Rapport has developed a platform enabling customers to create highly personal interactions with digital avatars anywhere — in the web, in game engines, or in apps. The platform provides access to Speech Graphics’ real-time avatar technology, along with low-latency streaming, real-time animation in the browser with no plugin required, and emotional AI that interprets the user’s voice and responds accordingly — all of this integrated with a highly scalable backend plugin infrastructure that readily connects a growing range of third-party technologies, including conversational AI, speech recognition, and speech synthesis.
Hofer got a doctorate in machine learning at the University of Edinburgh, and, with his partner Michael Berger, he spun the company out of the university as a startup in 2011. Hofer was able to quit his day job in 2012. The company was bootstrapped.
“We developed a technology that analyzes speech and then produces the matching facial expressions on a digital character,” said Hofer. “We started out basically as a service company, where we used our technology in-house to animate characters.”
The young company started finding contacts through events such as Siggraph, the computer graphics event. The first game to use it was Monolith’s Middle-earth: Shadow of Mordor title, where the orc warrior faces and mouth movements matched the words that they spoke.
“When you see the orcs fight and they show those animations, they were done using our software,” Hofer said.
The dialogue and animations of the orcs changed, depending on whether you were subjugating them, killing them, or having a conversation. The amount of dialogue was huge.
“We were able to animate thousands of lines of audio without having to do the animations by hand,” Hofer said. “In the past, you had to use motion capture and create each one by hand. Using an audio-driven effort, you can do much more dialogue inside a game.”
After that game debuted in 2014, the company got more clients who wanted both high quality and fidelity, Hofer said.

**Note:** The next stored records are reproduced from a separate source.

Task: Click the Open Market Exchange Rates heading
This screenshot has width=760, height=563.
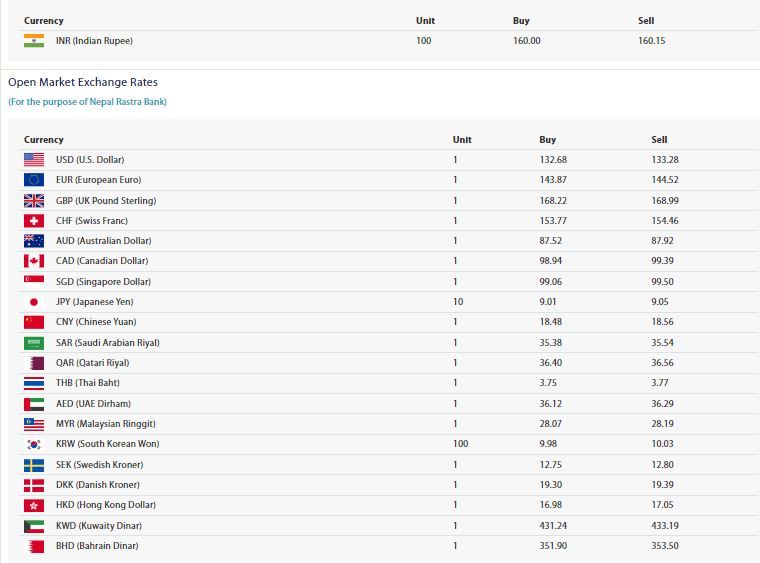Action: [x=83, y=82]
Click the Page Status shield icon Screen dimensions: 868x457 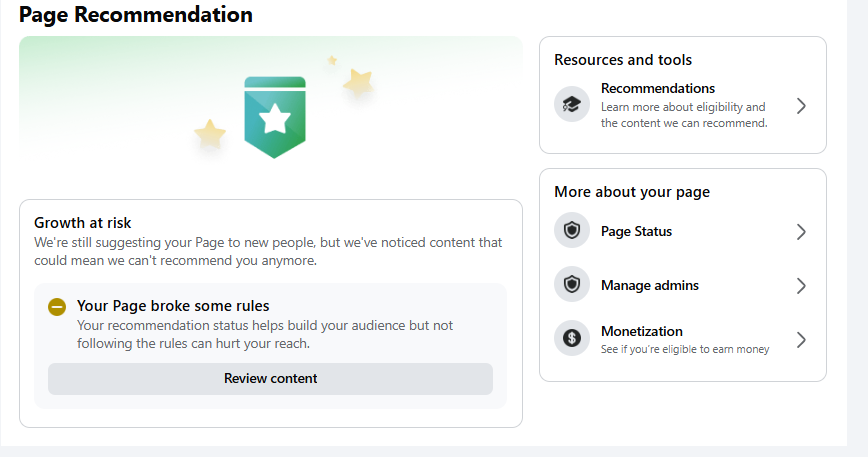[571, 230]
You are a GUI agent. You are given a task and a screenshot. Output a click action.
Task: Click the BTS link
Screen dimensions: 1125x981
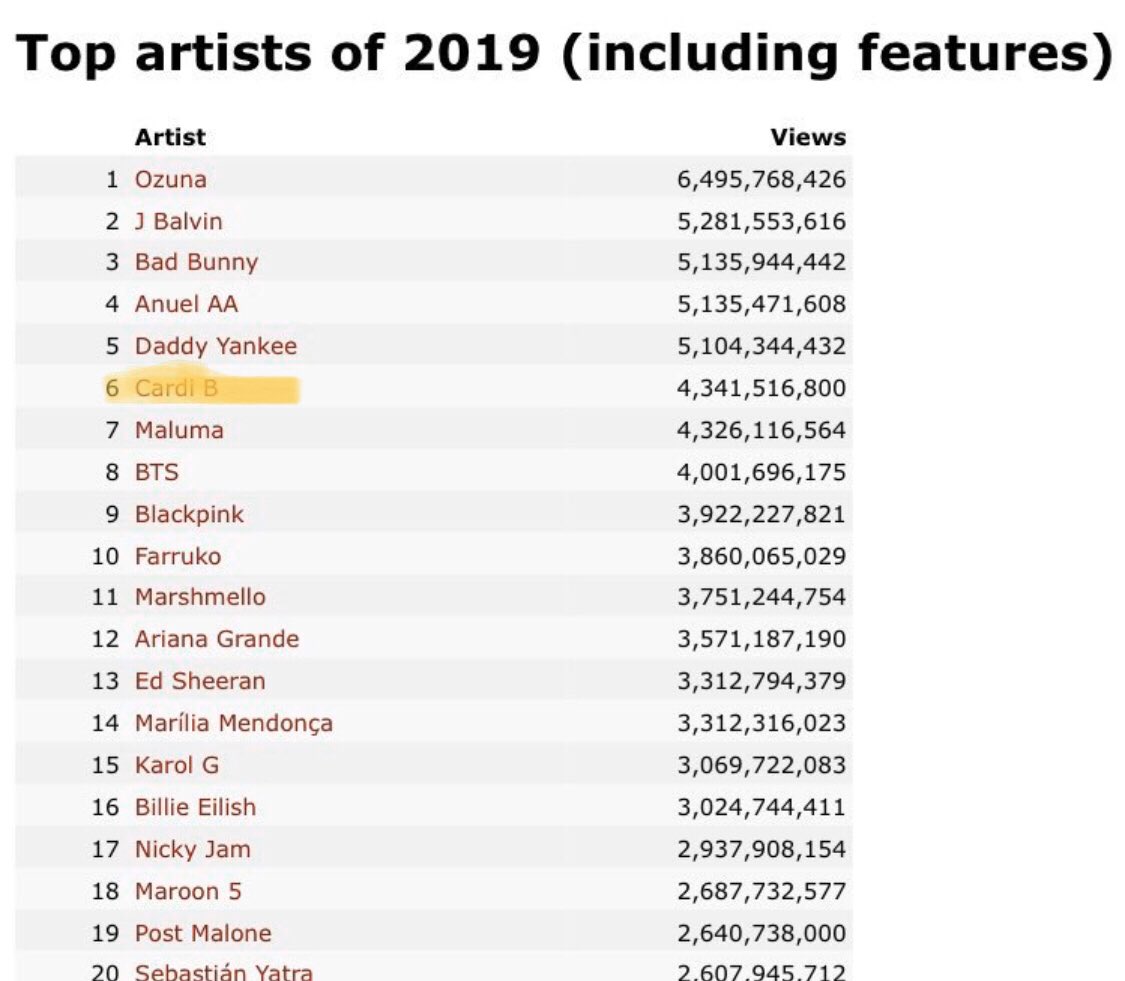click(157, 472)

“We started working with game developers and that gave us more data and it let us create a version of our technology that runs in real time,” Hofer said. “It basically analyzes speech on the fly, and then moves the mouth and the face in real time. And there is a version of our software that runs inside Sansar, if you remember the virtual world.”
Expanding to Rapport
Speech Graphics raised its first round of funding in 2018 with a $3 million raise. With the new money, the company may add 20 more people.
Game industry revenues became the bread-and-butter of Speech Graphics. Then the company started generating interest outside of games, particularly for metaverse or website applications.
“You need a character, an animation system, a rendering system, and a connection to something like a chatbot,” he said. “You could also connect to something like a voice-over-internet-protocol system. There is a lot of technology stack that needs to build out to actually have a successful application.”
That system is called Rapport. Over time, the challenge has become harder, with a need to recognize the emotion with which words are spoken. For instance, the animations for faces are much different if someone is yelling or whispering or laughing while they’re speaking.
“With Rapport, we are solving a lot of problems,” said Hofer. “A lot of companies come to us about the metaverse to ask how they represent themselves in the metaverse? How do they represent their brands? A digital character has a very clear way of doing that.”